Furono i settori giovanili del cattolicesimo a interpretare in modo più evidente, alla fine degli anni Sessanta, la volontà di cambiamento nella Chiesa torinese. Indicative di tale effervescenza furono le scelte non convenzionali compiute da alcune associazioni laicali, con la prevalenza di posizioni progressiste nelle Acli provinciali [4] , i seminaristi al lavoro, sulle orme dei primi preti operai [5] , la precoce convergenza delle attività della Gioventù femminile e della Gioventù maschile dell’Ac (ancor prima delle modifiche nel 1969 dello Statuto a livello nazionale) e la crescente insofferenza nella Fuci per quelli che erano considerati il moderatismo prevalente nella federazione degli universitari cattolici a livello nazionale e la sua frenante dipendenza dall’autorità ecclesiastica [6] . Dopo il Concilio, alcuni gruppi giovanili parrocchiali si erano intanto allontanati polemicamente dalle linee dettate dall’Azione cattolica per proporre iniziative autonome, ritenute più aderenti alle particolarità locali e alla volontà di protagonismo delle nuove generazioni. Nella seconda metà degli anni Sessanta, soprattutto in città, aumentò dunque il numero dei gruppi spontanei che dentro e – sempre più – fuori delle strutture parrocchiali e delle associazioni cattoliche incrociavano lettura della Bibbia, richieste di riforma della Chiesa e intervento sociale nella realtà operaia. Vi erano, tra questi, due gruppi all’epoca per molti aspetti simili, anche se con percorsi destinati a esiti diversi: la comunità di via Vandalino, creata da militanti di Gioventù studentesca di Azione cattolica, e la comunità di via Piave, dove tra gli altri era presente lo studente di Economia e commercio, Enzo Bianchi, che proseguì poi quella esperienza ecumenica in un cascinale di Bose, sulle colline tra Ivrea e Biella [7] .

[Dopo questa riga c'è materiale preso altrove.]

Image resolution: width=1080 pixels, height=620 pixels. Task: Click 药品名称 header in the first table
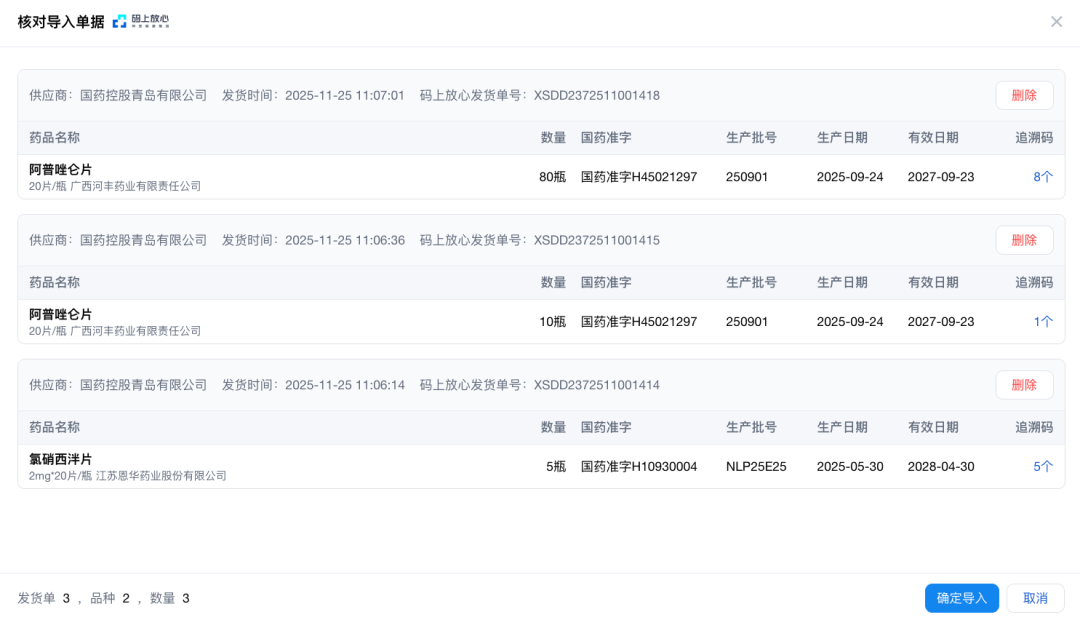coord(54,138)
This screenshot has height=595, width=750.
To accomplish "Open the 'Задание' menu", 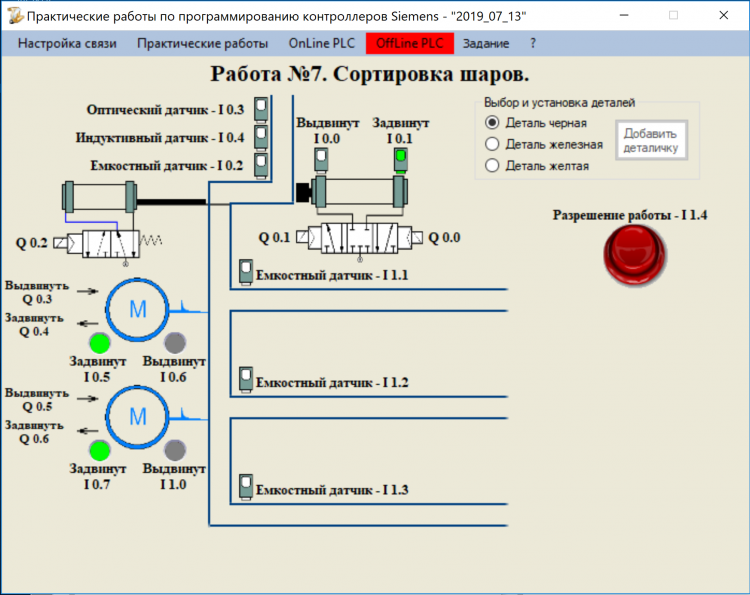I will coord(485,44).
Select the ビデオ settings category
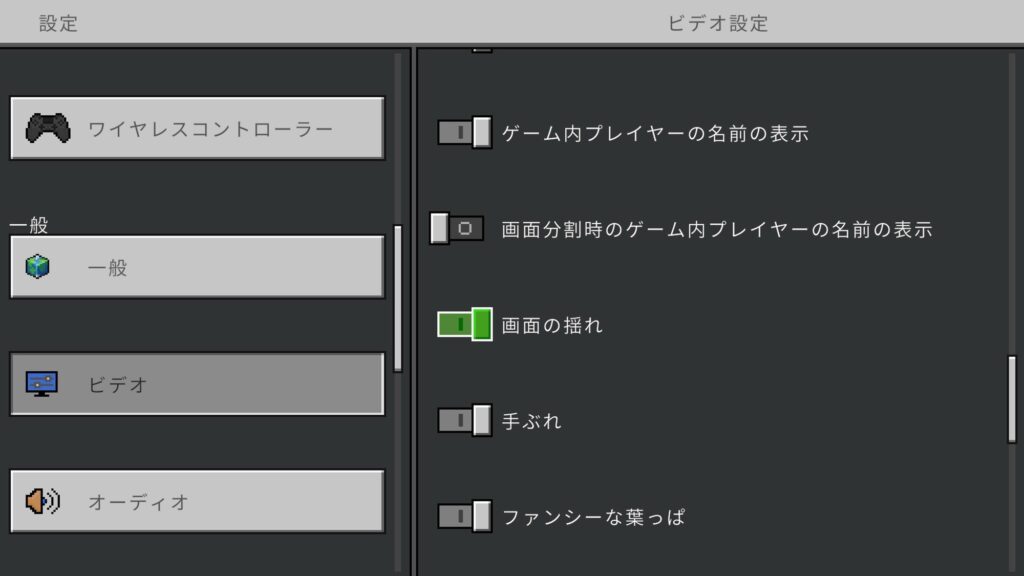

Molti giovani cattolici torinesi nati tra il 1940 e il 1955 (che avevano dunque all’epoca tra i 15 e i 30 anni) furono protagonisti del “lungo Sessantotto”, contribuendo attivamente a generarlo e poi a ingrossarlo, in alcuni casi anche fuori dei confini della diocesi [8] . È possibile ricostruire tale stagione del cattolicesimo torinese – per molti versi convulsa – tendendo la trama della ricostruzione tra due eventi o, meglio, tra due processi che nei documenti d’archivio e nella memoria di alcuni protagonisti si mescolano, sino, in alcuni tratti, a coincidere. Vi sono, da un lato, la partecipazione alle proteste studentesche, tra l’autunno del 1967 e l’inizio del 1969, e, dall’altro, la preparazione e lo svolgimento del congresso giovanile di Rivoli, organizzato dalle associazioni giovanili cattoliche nell’aprile 1969. È però questo secondo elemento che nella memoria di molti militanti del cattolicesimo torinese è stato considerato, con il passare del tempo, il punto di svolta di quella stagione, tanto da sopravanzare il primo nel ricordo personale e collettivo.
Si può ipotizzare che la partecipazione di preti e militanti cattolici alle proteste del Sessantotto torinese sia stato l’esito di fermenti che erano già maturati già negli anni precedenti il Concilio vaticano II in alcuni settori della Chiesa torinese e che si radicalizzarono alla prova della contestazione studentesca. Mantenendo questo punto di vista, è possibile così indagare la miscela di motivazioni religiose e sociali all’origine della partecipazione dei cattolici torinesi alla contestazione sessantottina e il ruolo svolto dal cardinal Pellegrino di fronte al montare delle proteste nelle aule universitarie in cui aveva a lungo insegnato, oltre che considerare la pluralità dei percorsi personali e collettivi scaturiti tra preti e militanti in quell’inedita esperienza di mobilitazione politica.
1. La protesta perfetta
A Torino, com’è noto, il Sessantotto iniziò in anticipo rispetto ad altre sedi universitarie italiane, con l’occupazione di Palazzo Campana nel novembre del 1967 e un’ulteriore anticipazione rappresentata dall’effimera presa dell’aula magna delle facoltà umanistiche nel febbraio precedente [9] .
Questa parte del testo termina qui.